▸ **Saved data entries**:
··········

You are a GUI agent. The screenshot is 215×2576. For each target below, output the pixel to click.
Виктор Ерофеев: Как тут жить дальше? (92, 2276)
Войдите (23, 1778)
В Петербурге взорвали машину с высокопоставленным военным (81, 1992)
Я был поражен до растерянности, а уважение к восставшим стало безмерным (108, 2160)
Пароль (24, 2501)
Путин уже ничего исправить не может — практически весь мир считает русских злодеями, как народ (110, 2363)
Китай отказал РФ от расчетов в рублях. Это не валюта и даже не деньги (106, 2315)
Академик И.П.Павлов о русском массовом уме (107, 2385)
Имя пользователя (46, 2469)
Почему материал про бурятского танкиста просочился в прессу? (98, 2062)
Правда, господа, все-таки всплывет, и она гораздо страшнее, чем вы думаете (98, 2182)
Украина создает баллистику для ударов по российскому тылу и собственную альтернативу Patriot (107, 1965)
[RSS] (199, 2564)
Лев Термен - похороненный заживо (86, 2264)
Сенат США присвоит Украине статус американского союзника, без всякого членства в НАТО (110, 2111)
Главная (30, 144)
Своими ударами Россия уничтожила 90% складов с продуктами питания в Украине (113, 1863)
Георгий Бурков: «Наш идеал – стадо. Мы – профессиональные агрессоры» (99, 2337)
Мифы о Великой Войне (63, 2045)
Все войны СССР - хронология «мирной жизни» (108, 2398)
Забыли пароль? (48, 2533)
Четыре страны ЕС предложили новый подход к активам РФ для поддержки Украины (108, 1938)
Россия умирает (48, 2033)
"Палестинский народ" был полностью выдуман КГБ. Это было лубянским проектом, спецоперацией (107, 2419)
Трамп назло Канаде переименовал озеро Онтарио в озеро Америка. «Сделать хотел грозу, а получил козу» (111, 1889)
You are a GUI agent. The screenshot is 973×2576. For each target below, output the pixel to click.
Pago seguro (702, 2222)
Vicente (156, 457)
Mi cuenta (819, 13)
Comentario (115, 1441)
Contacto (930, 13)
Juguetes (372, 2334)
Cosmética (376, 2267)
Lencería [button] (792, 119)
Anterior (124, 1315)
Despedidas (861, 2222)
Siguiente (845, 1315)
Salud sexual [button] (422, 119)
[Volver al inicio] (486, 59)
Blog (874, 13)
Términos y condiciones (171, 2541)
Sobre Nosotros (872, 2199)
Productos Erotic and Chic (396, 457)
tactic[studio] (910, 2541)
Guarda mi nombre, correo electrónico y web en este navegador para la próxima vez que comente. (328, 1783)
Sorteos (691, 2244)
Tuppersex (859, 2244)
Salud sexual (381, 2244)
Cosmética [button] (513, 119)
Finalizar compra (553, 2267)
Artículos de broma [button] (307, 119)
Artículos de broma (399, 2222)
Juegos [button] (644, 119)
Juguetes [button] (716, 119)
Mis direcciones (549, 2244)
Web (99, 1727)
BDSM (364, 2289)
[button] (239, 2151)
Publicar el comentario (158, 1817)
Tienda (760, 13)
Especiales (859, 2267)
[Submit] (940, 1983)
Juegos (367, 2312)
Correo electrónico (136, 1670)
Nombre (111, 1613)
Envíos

··········

Please copy exactly the lines from the first line of the records above through the line containing "Juguetes (372, 2334)", including both, and nothing more.

You are a GUI agent. The screenshot is 215×2576. For each target below, output the pixel to click.
Виктор Ерофеев: Как тут жить дальше? (92, 2276)
Войдите (23, 1778)
В Петербурге взорвали машину с высокопоставленным военным (81, 1992)
Я был поражен до растерянности, а уважение к восставшим стало безмерным (108, 2160)
Пароль (24, 2501)
Путин уже ничего исправить не может — практически весь мир считает русских злодеями, как народ (110, 2363)
Китай отказал РФ от расчетов в рублях. Это не валюта и даже не деньги (106, 2315)
Академик И.П.Павлов о русском массовом уме (107, 2385)
Имя пользователя (46, 2469)
Почему материал про бурятского танкиста просочился в прессу? (98, 2062)
Правда, господа, все-таки всплывет, и она гораздо страшнее, чем вы думаете (98, 2182)
Украина создает баллистику для ударов по российскому тылу и собственную альтернативу Patriot (107, 1965)
[RSS] (199, 2564)
Лев Термен - похороненный заживо (86, 2264)
Сенат США присвоит Украине статус американского союзника, без всякого членства в НАТО (110, 2111)
Главная (30, 144)
Своими ударами Россия уничтожила 90% складов с продуктами питания в Украине (113, 1863)
Георгий Бурков: «Наш идеал – стадо. Мы – профессиональные агрессоры» (99, 2337)
Мифы о Великой Войне (63, 2045)
Все войны СССР - хронология «мирной жизни» (108, 2398)
Забыли пароль? (48, 2533)
Четыре страны ЕС предложили новый подход к активам РФ для поддержки Украины (108, 1938)
Россия умирает (48, 2033)
"Палестинский народ" был полностью выдуман КГБ. Это было лубянским проектом, спецоперацией (107, 2419)
Трамп назло Канаде переименовал озеро Онтарио в озеро Америка. «Сделать хотел грозу, а получил козу» (111, 1889)
You are a GUI agent. The screenshot is 973×2576. For each target below, output the pixel to click.
Pago seguro (702, 2222)
Vicente (156, 457)
Mi cuenta (819, 13)
Comentario (115, 1441)
Contacto (930, 13)
Juguetes (372, 2334)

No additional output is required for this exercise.